Inhalant use is often associated with delinquency, depression, and suicidal behaviour.23,24 The current study found high rates of conduct disorder and depression among our subjects.

The low percentage of subjects who were self- motivated to attempt abstinence highlights the need for motivation enhancement therapy (MET). Also, high levels of family pressure reflect the concern and support of family members that have the same objective. This could be used to advantage in the treatment plan. Both MET and family therapies have been found effective for substance users.25

Multi-system therapy could also be an effective strategy for these individuals, and has been particularly useful for children and adolescents in substance abuse.26

Notably, there was a lack of past abstinence attempts in most of our subjects, which reflects the importance of maximising the opportunity provided by current treatment-seeking behaviour. The current study provides insight and understanding into the patterns and profiles of patients using inhalants. For example, such information could be utilised towards planning of treatment services. The factors associated with the initiation and profiles of users could also provide input into planning appropriate prevention programmes. This assumes even greater importance, since the understanding in the inhalant use problems remains very limited, there being a dearth of literature on the topic, especially in developing countries.

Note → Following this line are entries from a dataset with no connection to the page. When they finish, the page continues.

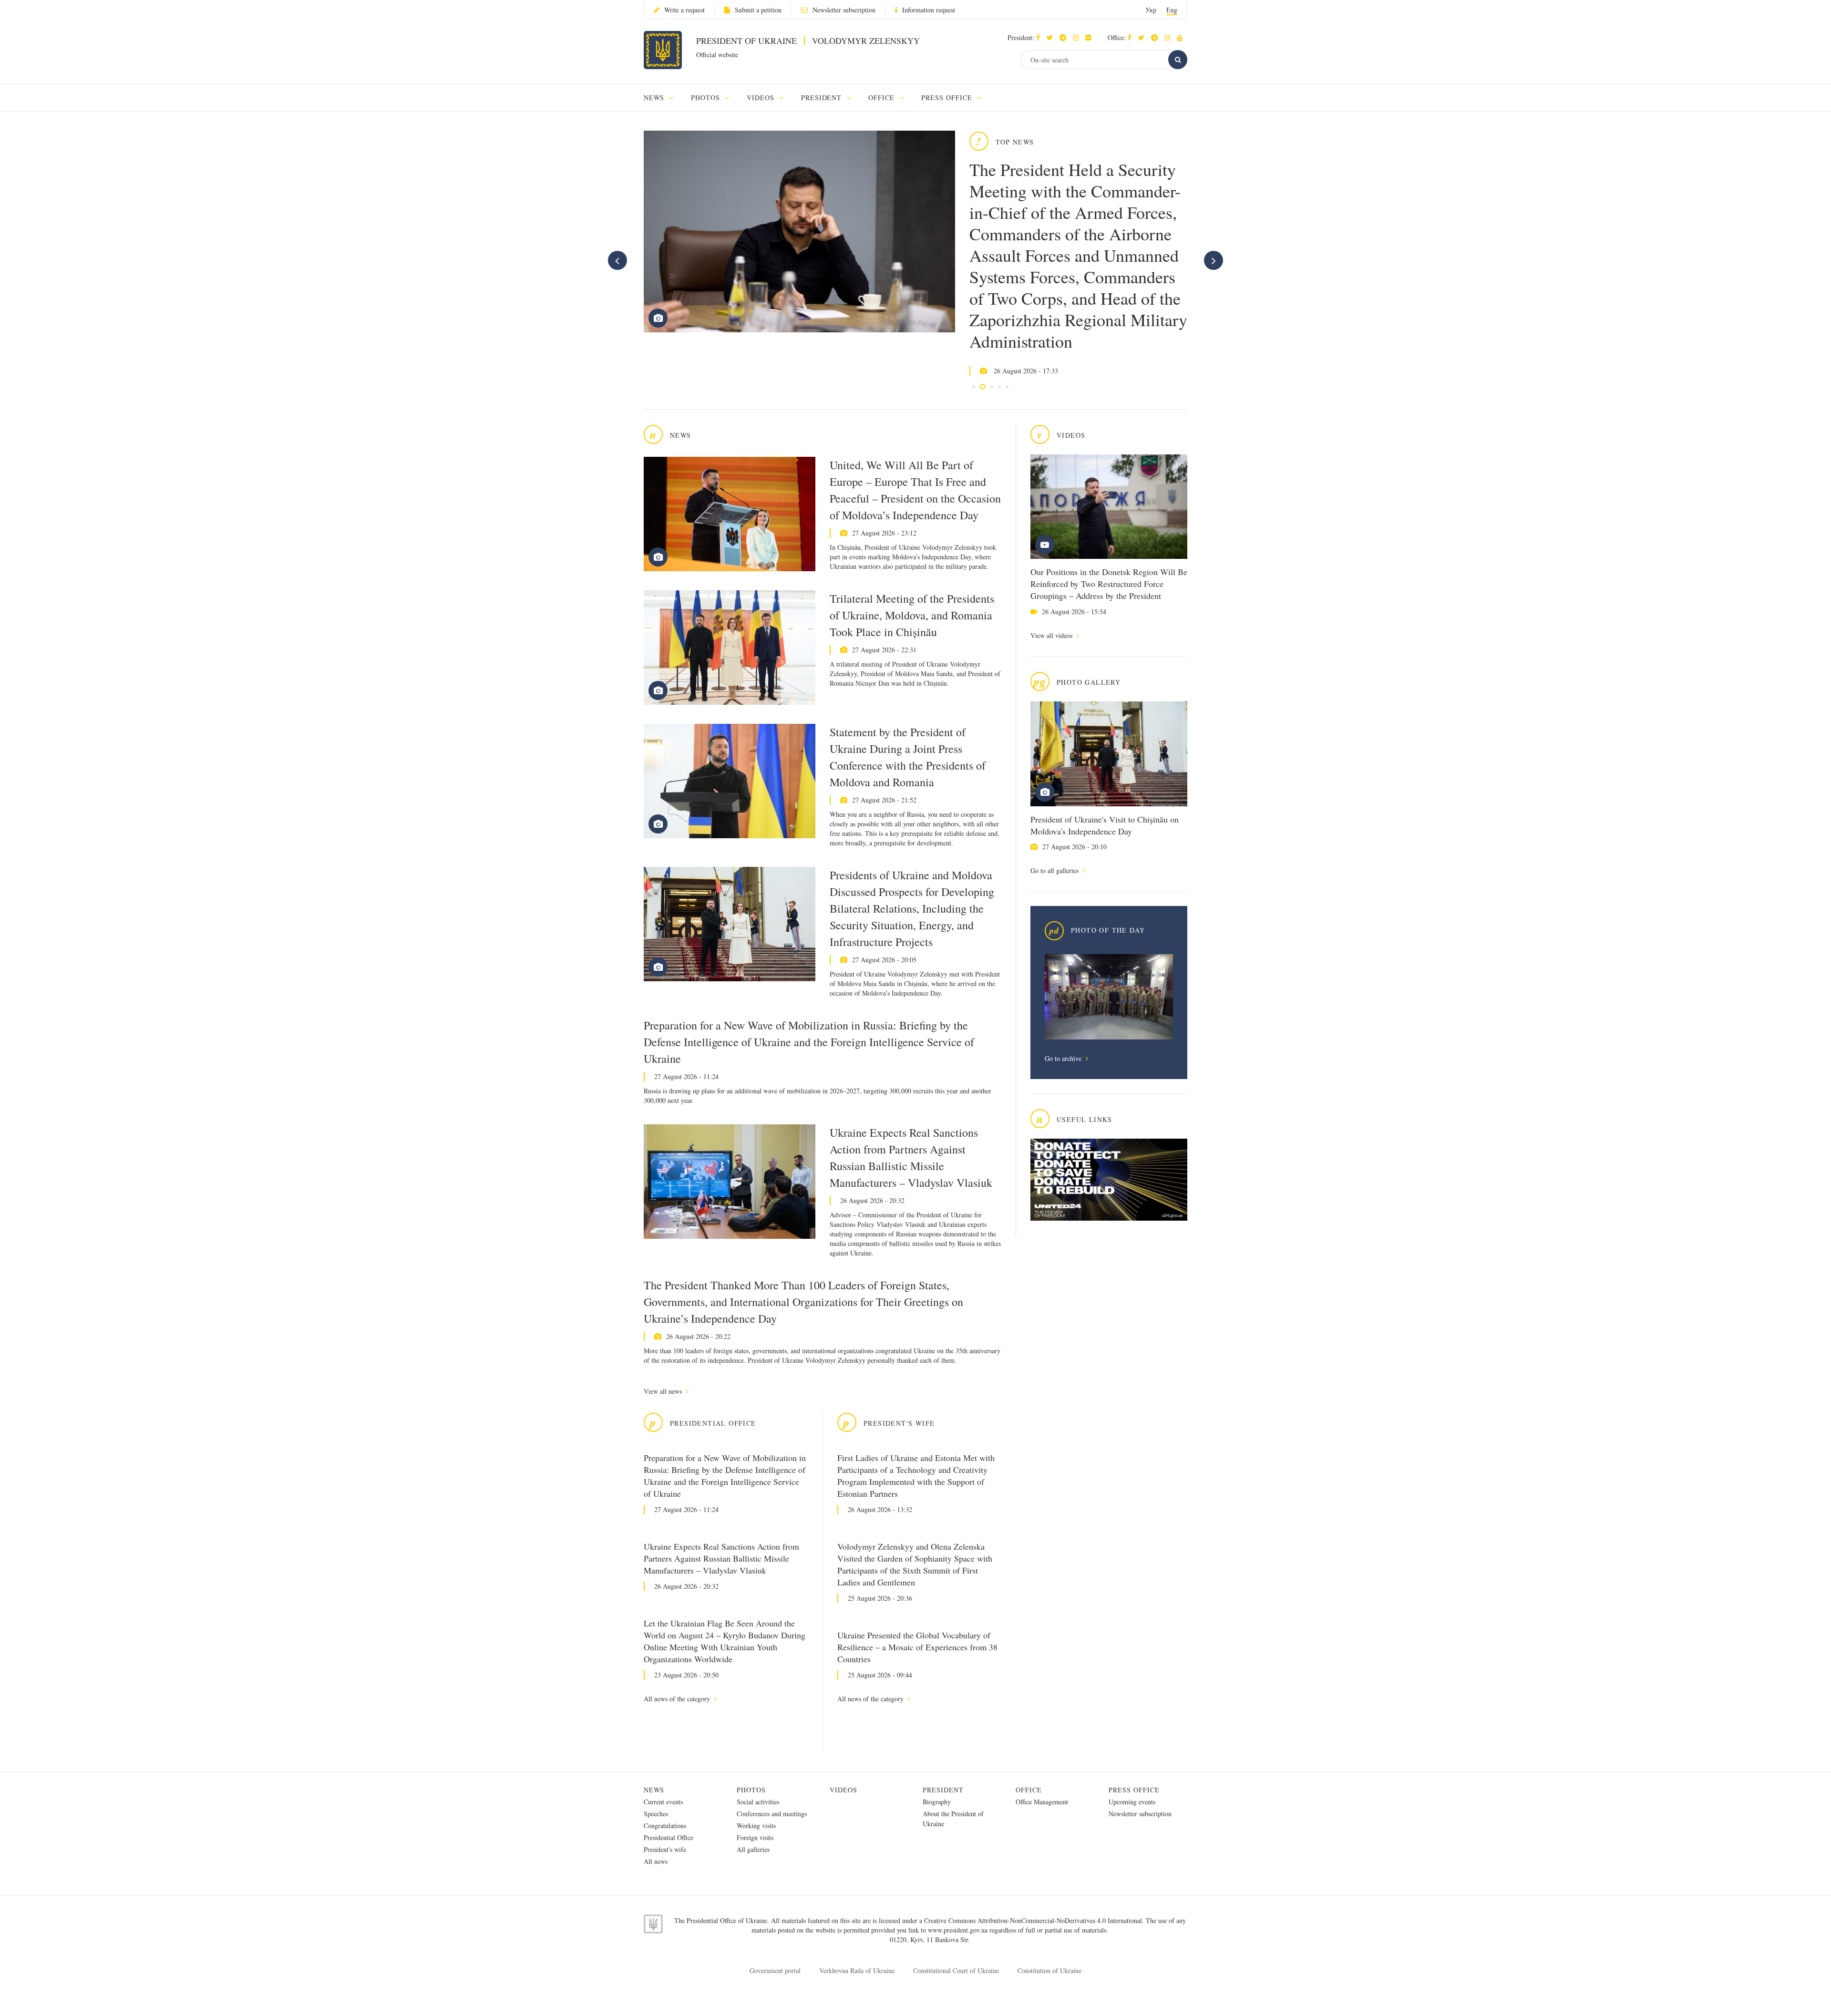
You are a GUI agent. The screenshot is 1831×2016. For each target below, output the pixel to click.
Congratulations (665, 1825)
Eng (1171, 9)
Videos (843, 1789)
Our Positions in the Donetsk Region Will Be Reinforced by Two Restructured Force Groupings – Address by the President (1108, 583)
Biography (937, 1801)
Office (1029, 1789)
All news (656, 1861)
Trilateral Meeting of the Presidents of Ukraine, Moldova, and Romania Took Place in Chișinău (912, 615)
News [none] (655, 97)
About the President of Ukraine (953, 1818)
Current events (663, 1801)
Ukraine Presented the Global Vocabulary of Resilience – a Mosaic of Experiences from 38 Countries (917, 1647)
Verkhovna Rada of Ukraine (857, 1970)
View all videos (1052, 635)
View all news (664, 1391)
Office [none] (882, 97)
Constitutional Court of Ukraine (956, 1970)
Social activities (758, 1801)
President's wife (665, 1849)
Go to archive (1064, 1058)
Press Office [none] (948, 97)
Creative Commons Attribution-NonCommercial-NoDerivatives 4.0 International (1033, 1920)
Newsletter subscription (844, 9)
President (943, 1789)
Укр (1150, 9)
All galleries (753, 1849)
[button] (1052, 37)
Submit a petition (758, 9)
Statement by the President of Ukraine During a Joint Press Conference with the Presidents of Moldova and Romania (908, 757)
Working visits (756, 1825)
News (654, 1789)
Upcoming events (1132, 1801)
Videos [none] (762, 97)
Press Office (1134, 1789)
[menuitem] (663, 97)
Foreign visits (755, 1837)
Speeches (656, 1813)
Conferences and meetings (772, 1813)
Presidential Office (668, 1837)
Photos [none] (706, 97)
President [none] (822, 97)
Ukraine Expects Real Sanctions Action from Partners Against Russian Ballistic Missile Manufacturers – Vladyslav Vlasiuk (911, 1157)
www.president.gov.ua (958, 1929)
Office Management (1042, 1801)
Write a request (684, 9)
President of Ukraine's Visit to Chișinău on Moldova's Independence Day (1104, 825)
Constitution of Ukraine (1049, 1970)
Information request (928, 9)
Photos (751, 1789)
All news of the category (678, 1698)
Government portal (775, 1970)
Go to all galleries (1055, 870)
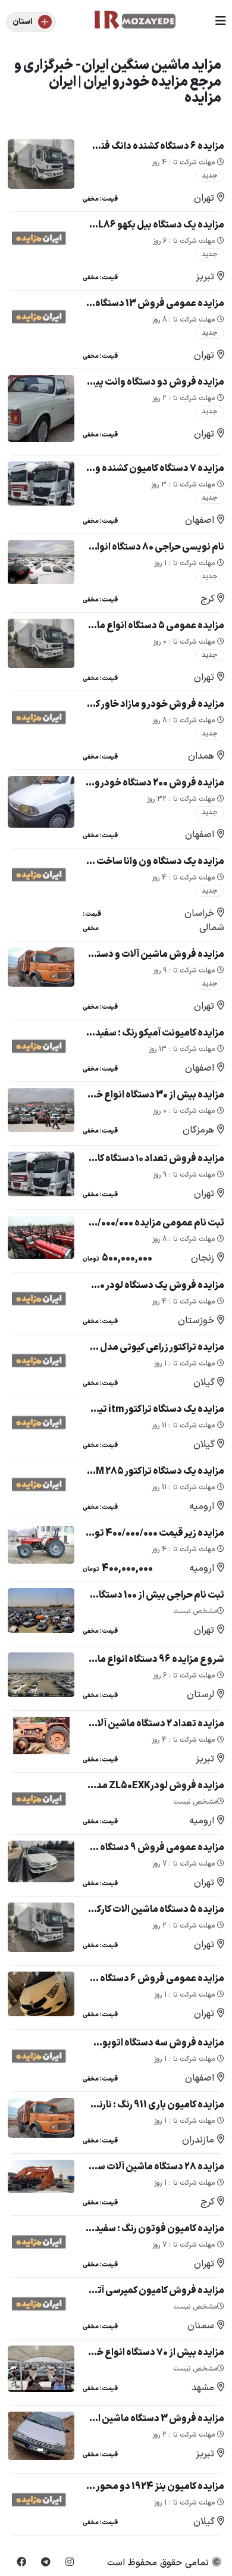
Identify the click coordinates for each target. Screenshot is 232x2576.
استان (22, 22)
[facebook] (21, 2563)
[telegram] (46, 2563)
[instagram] (69, 2563)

The current study explores one of the under-studied phenomena in the Indian setting. Inhalant abuse remains incompletely understood with regard to its epidemiology, clinical presentation, aetiology and management. The present study provides some insights.

One limitation of our study was its reliance on chart review, rather than a prospective methodology. In addition, we did not use a standardised tool for assessing impaired functioning. Future studies should also explore the impact of different therapeutic interventions on outcomes.